5 Beëdiging van de heer M.G.J. Harbers (VVD) en de heer G.J.P. van Otterloo (50PLUS)

Aan de orde is de beëdiging van de heer M.G.J. Harbers (VVD) en de heer G.J.P. van Otterloo (50PLUS).

De voorzitter:

Aan de orde is de beëdiging van de heer M.G.J. Harbers van de VVD en de heer G.J.P. van Otterloo van 50PLUS. Ik geef het woord aan mevrouw Leijten tot het uitbrengen van verslag namens de commissie voor het onderzoek van de Geloofsbrieven.

Mevrouw Leijten, voorzitter der commissie:

Voorzitter. Het installeren van nieuwe collega's is altijd bijzonder, maar vandaag is het extra bijzonder, want wij krijgen met deze twee nieuwe leden een enorme hoeveelheid ervaring binnen. Zij waren allebei al eerder een keer Kamerlid, allebei ook acht jaar. Dat was in een heel ander tijdvak, maar toch. Qua anciënniteit kunnen deze heren denk ik veel leden voorgaan.

En dan nu het officiële gedeelte; u kent het.

Voorzitter. De commissie voor het onderzoek van de Geloofsbrieven heeft de stukken onderzocht die betrekking hebben op de heer M.G.J. Harbers te Rotterdam en de heer G.J.P. van Otterloo te Den Haag. De commissie is tot de conclusie gekomen dat de heer M.G.J. Harbers te Rotterdam en de heer G.J.P. van Otterloo te Den Haag terecht benoemd zijn verklaard tot lid van de Tweede Kamer der Staten-Generaal. De commissie stelt u daarom voor om hen toe te laten als lid van de Kamer. Daartoe dienen zij wel eerst de eden of de verklaringen en beloften af te leggen zoals die zijn voorgeschreven bij de Wet beëdiging ministers en leden Staten-Generaal van 27 februari 1992, Staatsblad nr. 120.

De commissie verzoekt u tot slot om de Kamer voor te stellen het volledige rapport in de Handelingen op te nemen.

□ □ □ □ □ □ □

**Opdrachten**
(1) Beantwoord deze vragen over het verslag van de beëdiging:
(a) Hoeveel jaar waren beide nieuwe leden eerder Kamerlid?
(b) In welke plaats woont de heer G.J.P. van Otterloo volgens de commissie?
(c) Van welke datum is de Wet beëdiging ministers en leden Staten-Generaal?
(2) Schrijf alstublieft het vervolg van het verslag over de beëdiging van Harbers en Van Otterloo, te beginnen na de laatste zin.

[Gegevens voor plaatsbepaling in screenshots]

□ □ □ □ □ □ □

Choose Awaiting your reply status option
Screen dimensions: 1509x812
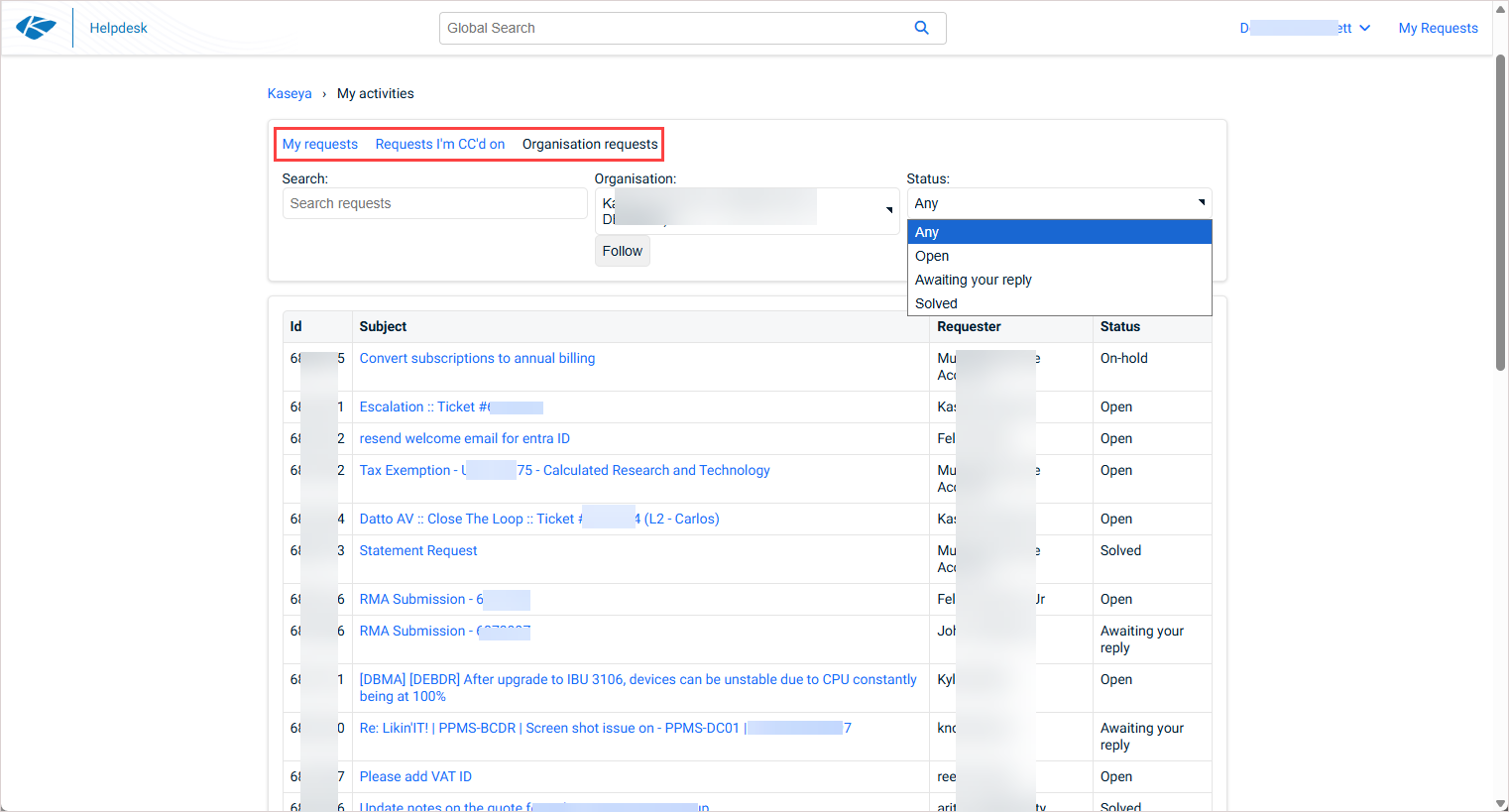(x=973, y=280)
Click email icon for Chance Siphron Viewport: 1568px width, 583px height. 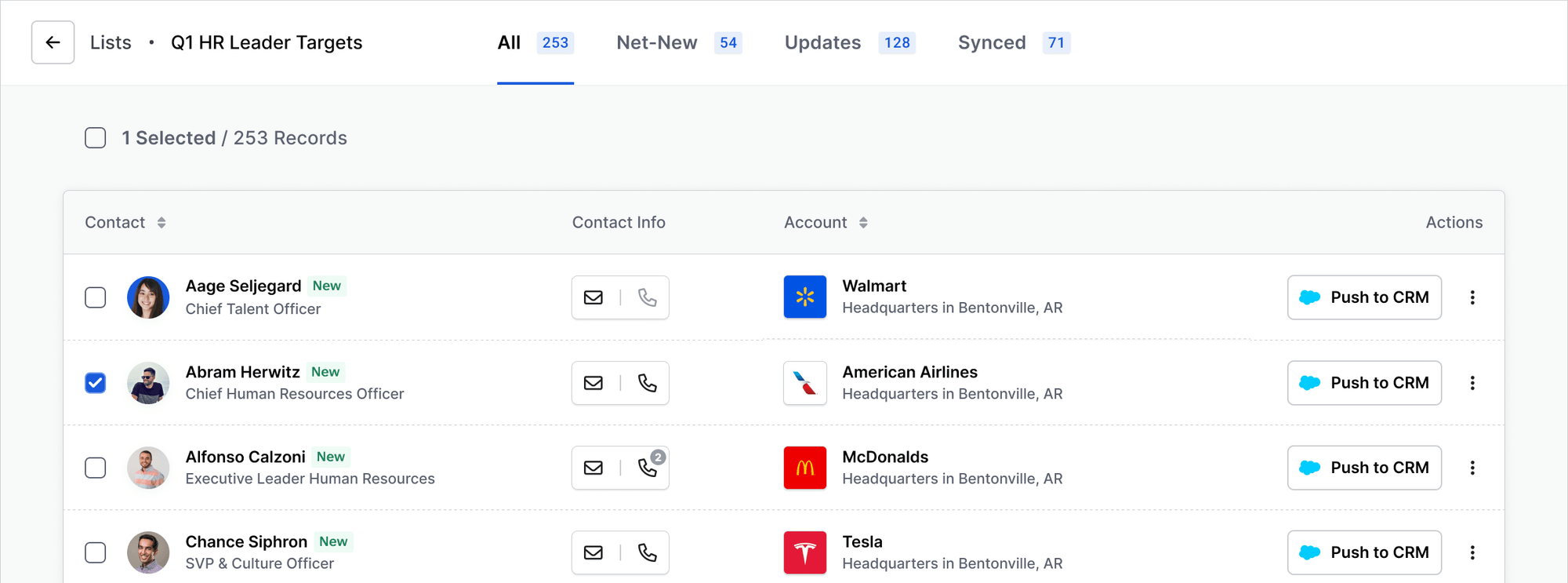pyautogui.click(x=593, y=552)
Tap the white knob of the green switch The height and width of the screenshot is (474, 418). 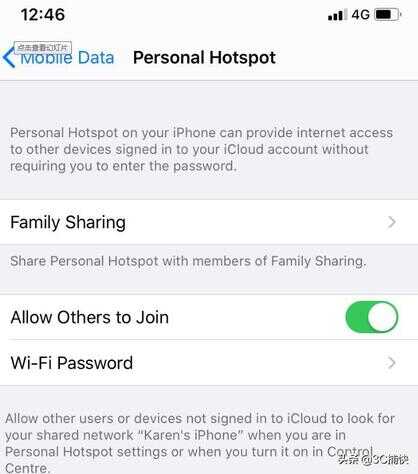382,317
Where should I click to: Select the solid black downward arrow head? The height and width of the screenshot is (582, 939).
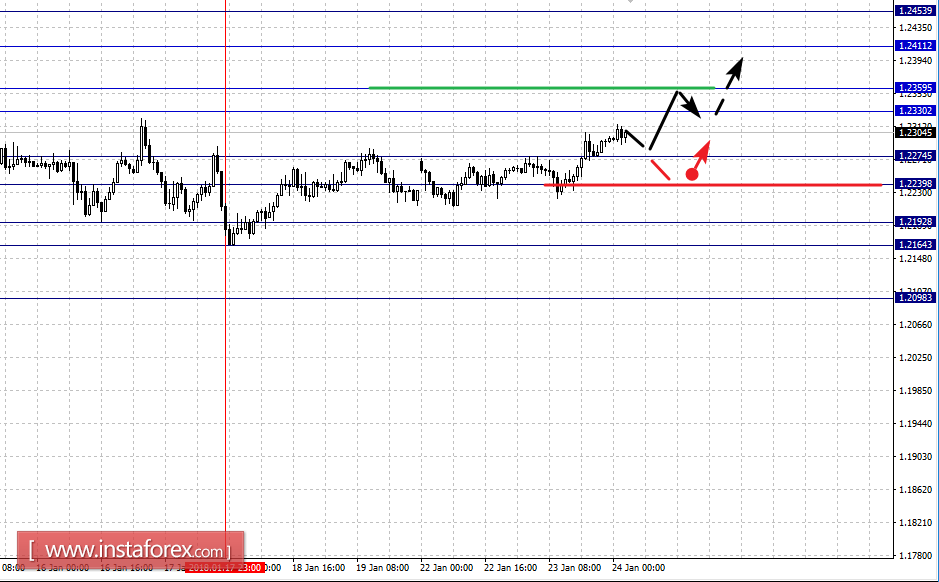(693, 108)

□ □ □ □ □ □ □

**Antwoorden**
(1)
(a) Acht jaar.
(b) Den Haag.
(c) 27 februari 1992.

(2)
Volgens mij moet er weer een telefoon ingenomen worden, voorzitter.

De voorzitter:

Dit is nou al de tweede keer voor de heer Middendorp, die nota bene over digitalisering gaat. Ik hou het bij. Bij de derde keer is het inleveren.

Dank u wel, mevrouw Leijten. Ik dank de commissie voor haar verslag en stel voor dienovereenkomstig te besluiten.

Daartoe wordt besloten.

(Het rapport is opgenomen aan het eind van deze editie.)

De voorzitter:

Dan gaan we nu over tot de beëdiging van onze twee nieuwe collega's. Ik verzoek de leden en overige aanwezigen in de zaal en op de publieke tribune indien mogelijk te gaan staan. De heer Harbers en de heer Van Otterloo zijn in het gebouw der Kamer aanwezig om de voorgeschreven eden of verklaringen en beloften af te leggen. Ik verzoek de griffier hen binnen te leiden.

Nadat de heer Harbers en de heer Van Otterloo door de griffier zijn binnengeleid, leggen zij in handen van de voorzitter de bij de wet voorgeschreven eden respectievelijk verklaringen en beloften af.

De voorzitter:

Ik wens u van harte geluk met het lidmaatschap van onze Kamer. Ik schors de vergadering voor enkele ogenblikken voor de felicitaties. Welkom terug, heren.

De vergadering wordt enkele ogenblikken geschorst.